Jakarta (ANTARA) - Guru Besar Psikologi Politik dari Universitas Indonesia Prof Dr Hamdi Muluk mengatakan pentingnya mengembangkan deteksi dini masyarakat untuk mencegah radikalisme dan terorisme dengan melibatkan semua pihak.
Menurutnya hal ini bisa dimulai dari lingkungan terkecil seperti Rukun Tetangga dan Rukun Warga (RT/RW). Karena menurutnya kelompok masyarakat dalam RT/RW di kampung-kampung masih sangat guyub, yang di dalamnya juga masih ada sistem keamanan lingkungan (siskamling).
”Dengan siskamling itu kan masyarakat keliling di kampung wilayahnya. Lalu misalnya warga melihat ada rumah yang terlihat tertutup, tetapi malam-malam datang 10-20 orang, lalu diam di dalam. Nah dengan adanya Siskamling maka itu bisa melapor ke RT dan RW-nya kalau ada yang mencurigakan seperti itu,” katanya di Jakarta, demikian dalam keterangan tertulis yang diterima Jumat.
Selanjutnya, menurut mantan anggota Panitia Seleksi Calon Pimpinan Komisi Pemberantasan Korupsi (Pansel Capim KPK) periode 2019-2023 itu RT/RW setempat bisa melapor ke Lurah, lalu Lurah harus ada misalnya melapor ke Polsek terdekat atau hotline nomor telepon tertentu yang mudah diingat seperti layanan darurat 112 atau 119.

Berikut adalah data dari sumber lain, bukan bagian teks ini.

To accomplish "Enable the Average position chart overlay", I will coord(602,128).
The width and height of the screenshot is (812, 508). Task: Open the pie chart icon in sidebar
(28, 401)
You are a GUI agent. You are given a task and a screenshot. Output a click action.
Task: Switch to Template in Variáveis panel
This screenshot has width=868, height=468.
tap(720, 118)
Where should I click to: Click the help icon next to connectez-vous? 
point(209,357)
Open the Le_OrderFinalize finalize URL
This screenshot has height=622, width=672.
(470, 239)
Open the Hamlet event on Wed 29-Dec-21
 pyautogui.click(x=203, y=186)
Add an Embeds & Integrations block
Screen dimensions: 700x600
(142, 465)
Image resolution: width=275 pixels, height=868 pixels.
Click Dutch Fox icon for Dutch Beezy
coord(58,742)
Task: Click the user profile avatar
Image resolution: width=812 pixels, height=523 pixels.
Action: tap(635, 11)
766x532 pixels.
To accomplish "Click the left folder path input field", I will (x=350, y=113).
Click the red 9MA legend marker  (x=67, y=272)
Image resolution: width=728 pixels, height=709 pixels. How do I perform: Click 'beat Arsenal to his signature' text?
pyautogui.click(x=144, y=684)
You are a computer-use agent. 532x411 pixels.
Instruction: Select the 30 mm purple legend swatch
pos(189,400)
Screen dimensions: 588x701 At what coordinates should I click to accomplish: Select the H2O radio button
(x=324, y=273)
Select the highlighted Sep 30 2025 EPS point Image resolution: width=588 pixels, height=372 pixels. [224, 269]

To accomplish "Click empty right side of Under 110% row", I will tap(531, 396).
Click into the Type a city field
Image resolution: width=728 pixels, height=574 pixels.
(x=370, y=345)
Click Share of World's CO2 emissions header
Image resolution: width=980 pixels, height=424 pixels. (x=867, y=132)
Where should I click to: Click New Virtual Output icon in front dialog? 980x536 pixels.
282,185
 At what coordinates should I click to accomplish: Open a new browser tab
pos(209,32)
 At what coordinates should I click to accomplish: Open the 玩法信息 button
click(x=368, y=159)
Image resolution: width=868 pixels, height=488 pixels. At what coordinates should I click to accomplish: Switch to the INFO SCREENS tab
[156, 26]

”Harusnya kita ada nomor hotline seperti itu. Jadi kalau ada laporan tentang aktivitas masyarakat yang mencurigakan karena terpantau oleh siskamling, oleh keamanan lingkungan dan sebagainya nah itu bisa kita berdayakan,” kata Kepala Laboratorium Psikologi Politik Universitas Indonesia (UI) itu.
Ia menilai Peraturan Presiden tentang Rencana Aksi Nasional Penanggulangan Ekstremisme Berbasis Kekerasan (Perpres RAN PE) dapat menjadi landasan dalam pencegahan terorisme.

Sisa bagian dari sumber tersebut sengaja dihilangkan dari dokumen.